POSTED: 12:32 p.m. HST, Jan 25, 2012
LAST UPDATED: 8:32 a.m. HST, Jan 26, 2012
National Football League players at the Pro Bowl in Hawaii are being encouraged to use Twitter during the game, an action that cost one player $25,000 in fines two years ago.
The league will set up a computer on each sideline during the Jan. 29 all-star game for players to go onto the social media website Twitter during television commercials, or when their offensive or defensive unit is not on the field, the NFL said in an e-mailed release. Players are encouraged to interact with fans, teammates and opponents during the game, and can also update on Facebook, league spokesman Brian McCarthy said in an e-mail.

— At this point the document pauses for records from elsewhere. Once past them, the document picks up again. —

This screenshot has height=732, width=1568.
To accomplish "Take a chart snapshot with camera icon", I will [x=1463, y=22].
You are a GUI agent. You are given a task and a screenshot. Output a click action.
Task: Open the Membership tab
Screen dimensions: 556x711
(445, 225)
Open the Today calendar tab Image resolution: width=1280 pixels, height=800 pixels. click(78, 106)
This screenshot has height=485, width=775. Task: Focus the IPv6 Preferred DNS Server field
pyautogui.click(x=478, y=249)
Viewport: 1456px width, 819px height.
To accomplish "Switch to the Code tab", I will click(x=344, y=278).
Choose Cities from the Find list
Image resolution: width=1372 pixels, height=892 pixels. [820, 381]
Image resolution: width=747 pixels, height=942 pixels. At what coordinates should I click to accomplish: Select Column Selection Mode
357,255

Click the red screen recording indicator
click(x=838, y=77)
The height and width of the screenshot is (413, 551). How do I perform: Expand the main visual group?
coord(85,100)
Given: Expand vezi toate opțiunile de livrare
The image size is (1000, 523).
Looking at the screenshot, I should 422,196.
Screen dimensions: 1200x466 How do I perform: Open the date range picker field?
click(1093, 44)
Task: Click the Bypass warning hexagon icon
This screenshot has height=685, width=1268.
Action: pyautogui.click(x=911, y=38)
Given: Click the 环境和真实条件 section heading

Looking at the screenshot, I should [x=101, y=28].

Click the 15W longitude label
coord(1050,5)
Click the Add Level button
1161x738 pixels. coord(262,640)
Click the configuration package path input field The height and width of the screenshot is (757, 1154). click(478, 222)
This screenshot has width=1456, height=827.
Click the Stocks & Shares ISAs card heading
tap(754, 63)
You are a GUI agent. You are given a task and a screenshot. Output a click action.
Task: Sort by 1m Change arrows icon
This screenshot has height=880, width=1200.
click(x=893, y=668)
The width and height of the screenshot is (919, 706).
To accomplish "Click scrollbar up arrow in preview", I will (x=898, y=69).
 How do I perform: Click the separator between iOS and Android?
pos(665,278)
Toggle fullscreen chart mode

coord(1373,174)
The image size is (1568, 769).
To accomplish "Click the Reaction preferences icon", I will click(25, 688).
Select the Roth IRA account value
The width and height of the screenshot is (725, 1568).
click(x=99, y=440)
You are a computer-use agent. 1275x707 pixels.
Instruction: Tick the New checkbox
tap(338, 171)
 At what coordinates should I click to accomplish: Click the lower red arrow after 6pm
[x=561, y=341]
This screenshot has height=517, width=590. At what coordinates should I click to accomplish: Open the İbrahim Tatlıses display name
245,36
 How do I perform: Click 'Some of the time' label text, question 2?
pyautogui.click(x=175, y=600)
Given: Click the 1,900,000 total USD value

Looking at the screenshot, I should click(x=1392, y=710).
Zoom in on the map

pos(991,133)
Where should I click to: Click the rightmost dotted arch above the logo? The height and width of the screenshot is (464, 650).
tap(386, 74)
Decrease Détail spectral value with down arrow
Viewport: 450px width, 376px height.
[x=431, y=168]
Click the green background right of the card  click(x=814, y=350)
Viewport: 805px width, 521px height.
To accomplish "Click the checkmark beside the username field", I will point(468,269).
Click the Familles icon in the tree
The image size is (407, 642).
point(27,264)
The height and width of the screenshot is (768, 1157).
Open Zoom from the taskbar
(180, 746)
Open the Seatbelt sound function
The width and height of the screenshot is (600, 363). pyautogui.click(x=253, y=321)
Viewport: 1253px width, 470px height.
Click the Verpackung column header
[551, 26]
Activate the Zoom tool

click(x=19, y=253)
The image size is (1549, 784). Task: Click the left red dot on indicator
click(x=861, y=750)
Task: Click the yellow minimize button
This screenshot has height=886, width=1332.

The policy is a reversal of the league’s social media rules during preseason, regular season and playoff games, when players are banned from using such websites 90 minutes before kick-off until they finish their postgame media obligations.
“We are always looking for ways to bring fans closer to the game and the players,” McCarthy said in a statement. “The nature of the Pro Bowl enables us to have players tweet during the game.”
The Pro Bowl features teams of players from the American Football Conference and National Football Conference, as voted by fans. This year’s game in Honolulu will feature three former Super Bowl Most Valuable Players — New Orleans Saints quarterback Drew Brees, Green Bay Packers quarterback Aaron Rodgers and Baltimore Ravens linebacker Ray Lewis.
Players on this year’s Super Bowl teams, the New York Giants and New England Patriots, don’t participate as they prepare for the NFL championship game on Feb. 5.
Fines in 2010
In 2010, Cincinnati Bengals wide receiver Chad Ochocinco was fined $25,000 for violating the NFL social media policy and possession of an electronic device when he used Twitter during a preseason game. That same year, Ochocinco’s teammate Terrell Owens was fined $5,000 for using Twitter inside of the 90-minute pre-game window.
All social media posts during the Pro Bowl must be done at the established computers and participation is voluntary. The league has no intention to adopt a similar approach for preseason, regular season or postseason games, McCarthy said.
Last year’s Pro Bowl, televised by Walt Disney Co.’s ESPN, was seen by an average of 13.4 million viewers, the game’s highest ratings since 1997. The 2011 Major League Baseball All- Star Game, by comparison, drew an average of 11 million viewers.